Copy out the stretch of the National Park Week announcement from "WASHINGTON, D.C. ―" through "available at www.nationalparkweek.org.", changing "hundreds" to "dozens".

- **ARTICLE**

——————

WASHINGTON, D.C. ― Ring in spring with a visit to a national park during National Park Week, April 15 through 23.
Throughout the country, hundreds of programs and events will encourage visitors to explore new places and enjoy new experiences. More information is available at www.nationalparkweek.org.
“Our National Parks are our national treasure,” Secretary of the Interior Ryan Zinke said. “My formative years were spent in Glacier National Park and one of my biggest mentors was a park ranger and football coach. The lessons you learn from the land and the park rangers cannot be learned anywhere else on earth. As we head into the next 100 years of the Park Service, I’m looking at ways to improve infrastructure and visitor experience while conserving the precious lands for generations to come.”
“There are 417 national parks and each one has a story to tell,” said Acting National Park Service Director Michael F. Reynolds. “There are endless options during National Park Week to discover someplace or something out of the ordinary. Whether one seeks relaxation, exhilaration, or inspiration, there is something for everyone in a national park.”
Following are just five of the fun ways you can celebrate National Park Week.

——————

- **DATA**
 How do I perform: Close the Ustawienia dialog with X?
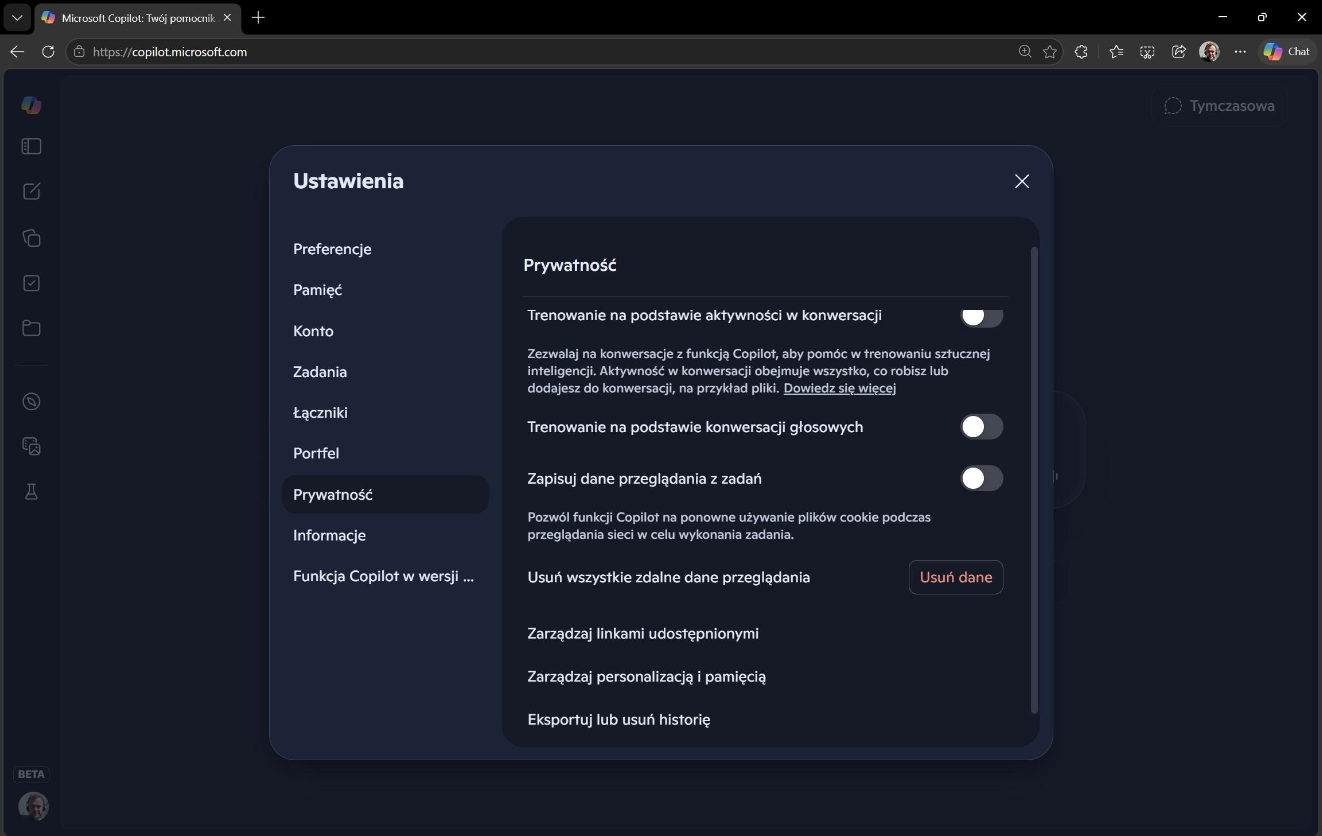click(1021, 181)
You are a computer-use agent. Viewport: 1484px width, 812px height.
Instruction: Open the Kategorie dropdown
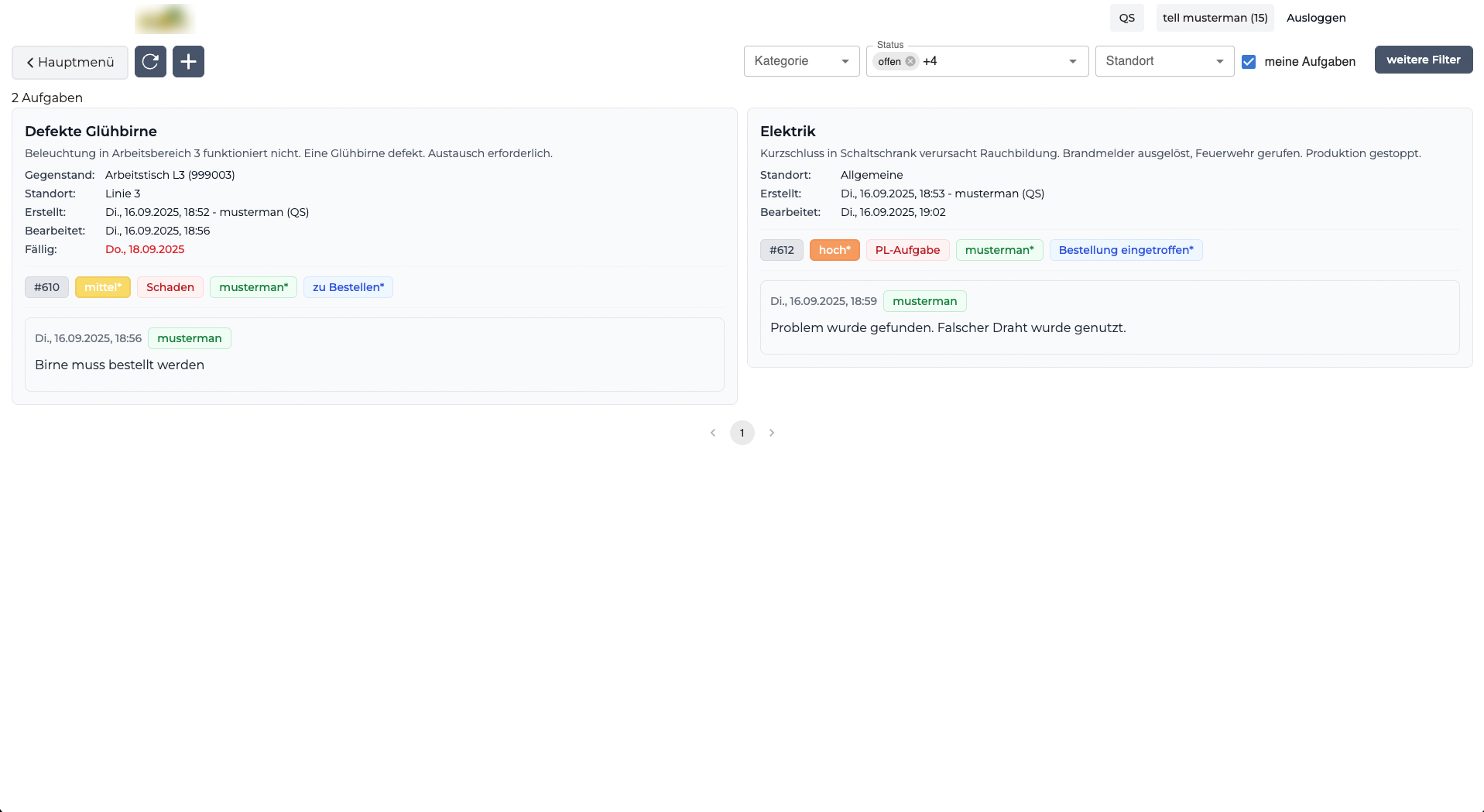click(801, 61)
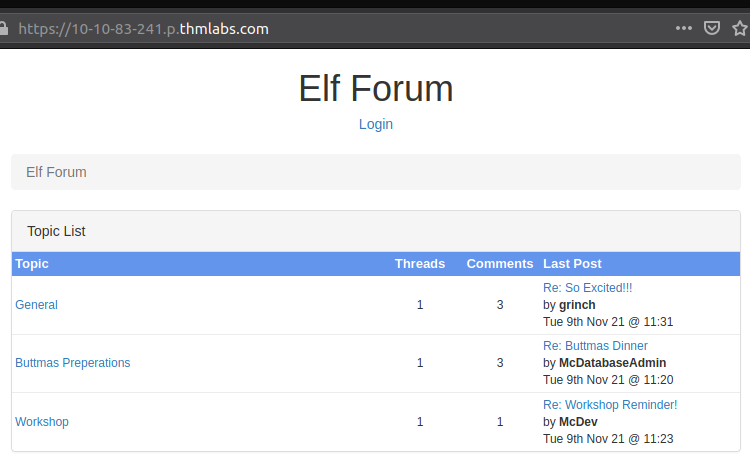Click the Topic column header

[32, 264]
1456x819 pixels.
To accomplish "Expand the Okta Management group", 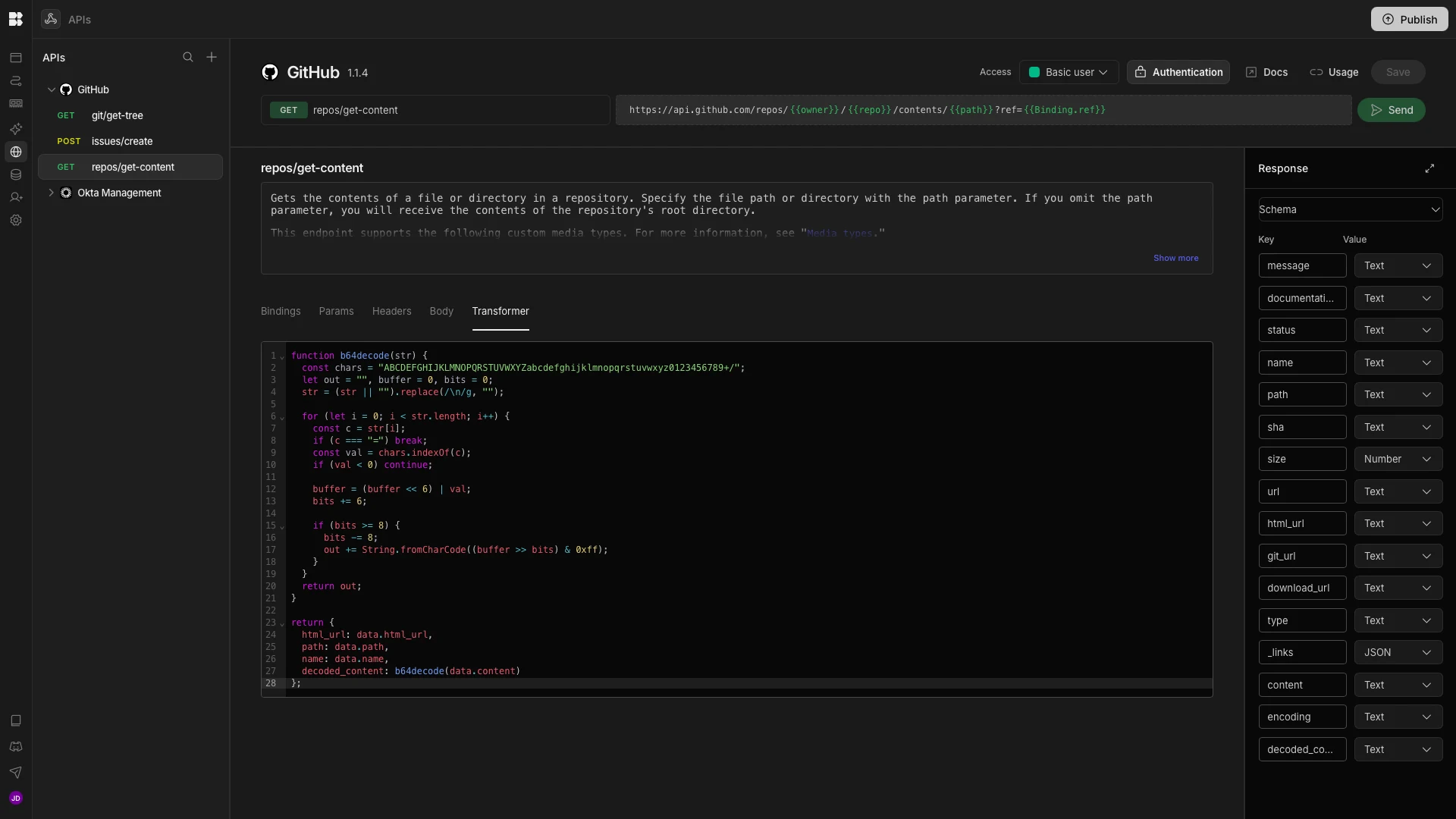I will click(51, 193).
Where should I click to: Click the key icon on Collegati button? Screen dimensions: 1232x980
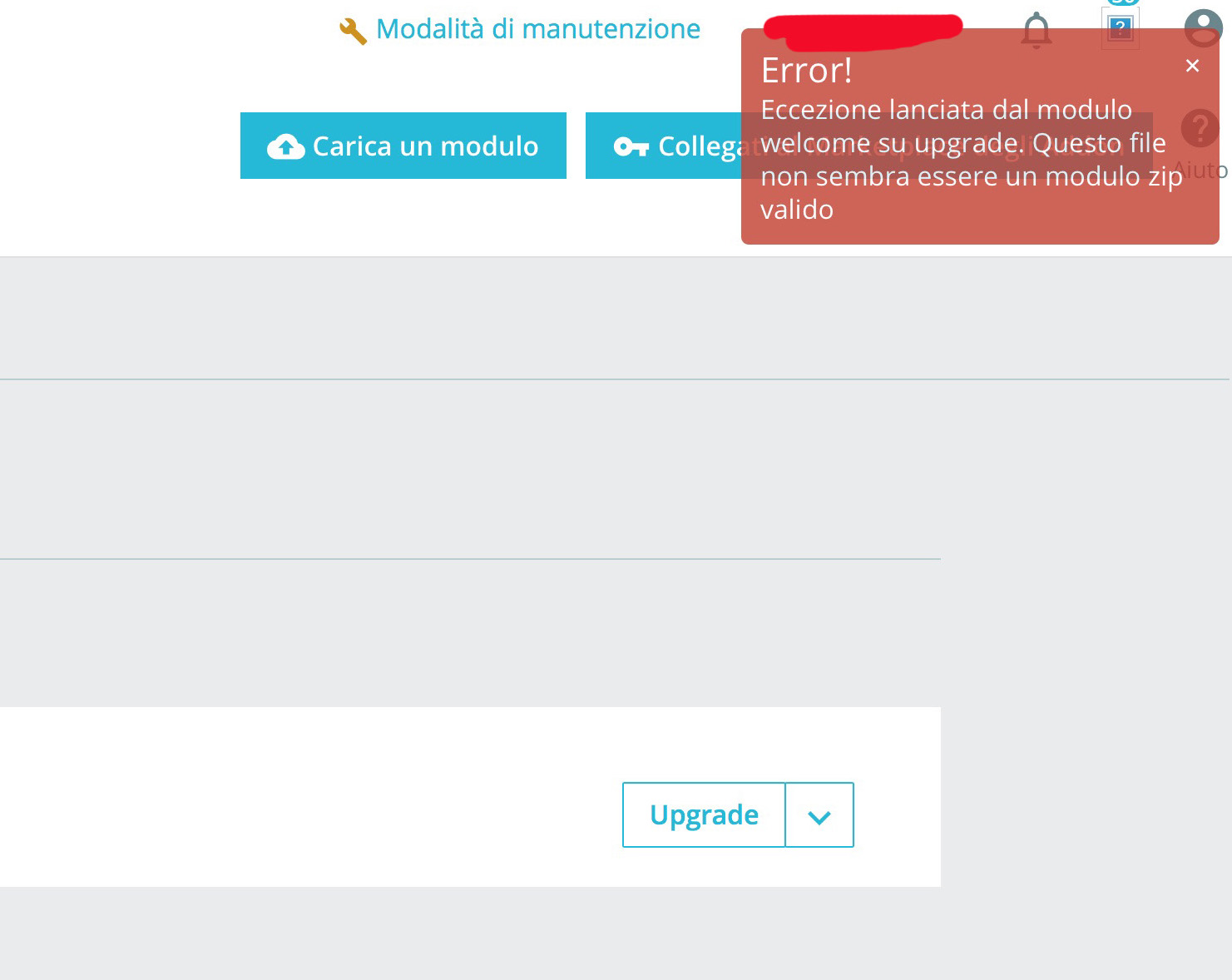pyautogui.click(x=631, y=147)
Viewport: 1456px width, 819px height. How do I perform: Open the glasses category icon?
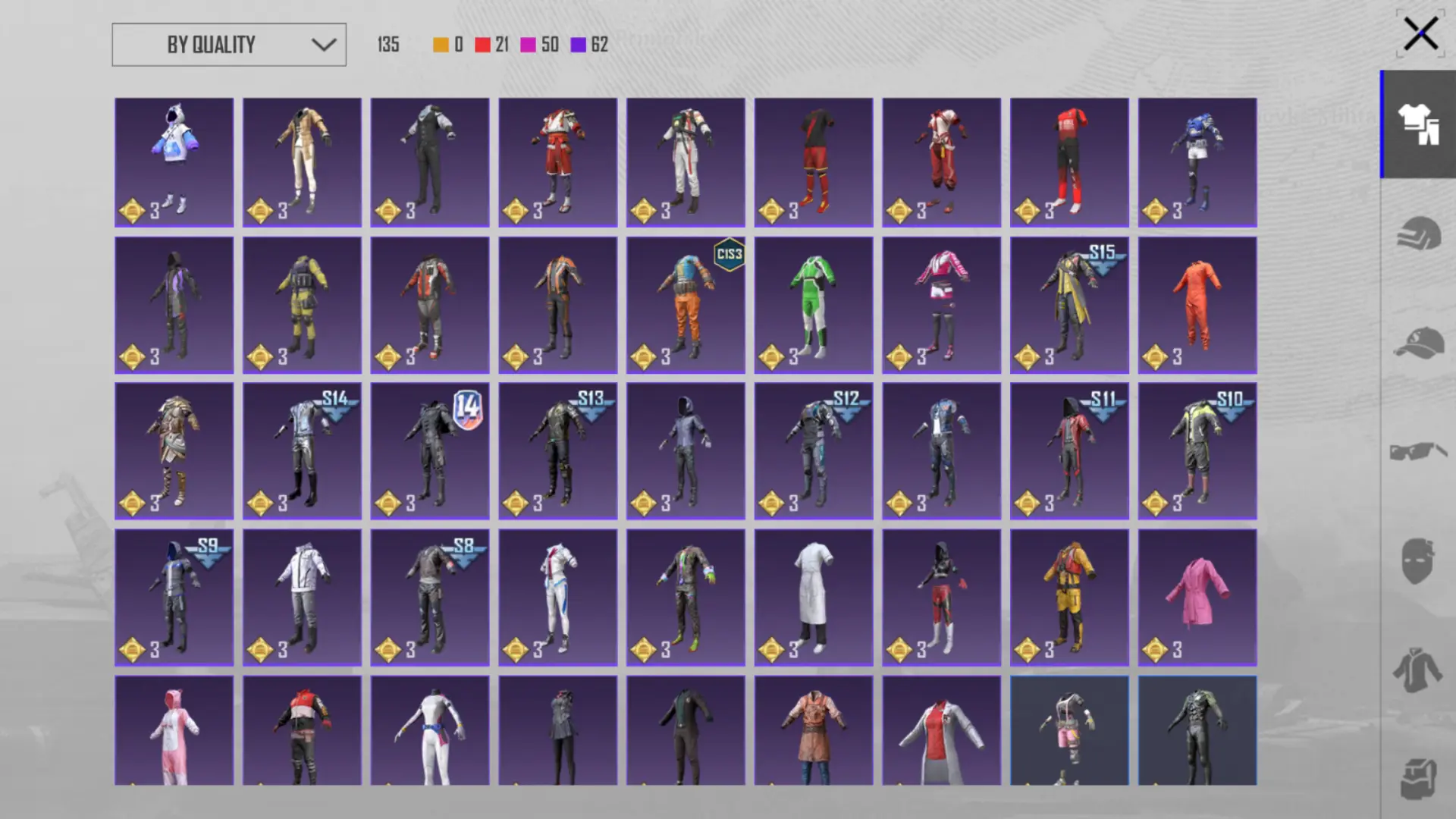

——————

- **THE SOLUTION**
WASHINGTON, D.C. ― Ring in spring with a visit to a national park during National Park Week, April 15 through 23.
Throughout the country, dozens of programs and events will encourage visitors to explore new places and enjoy new experiences. More information is available at www.nationalparkweek.org.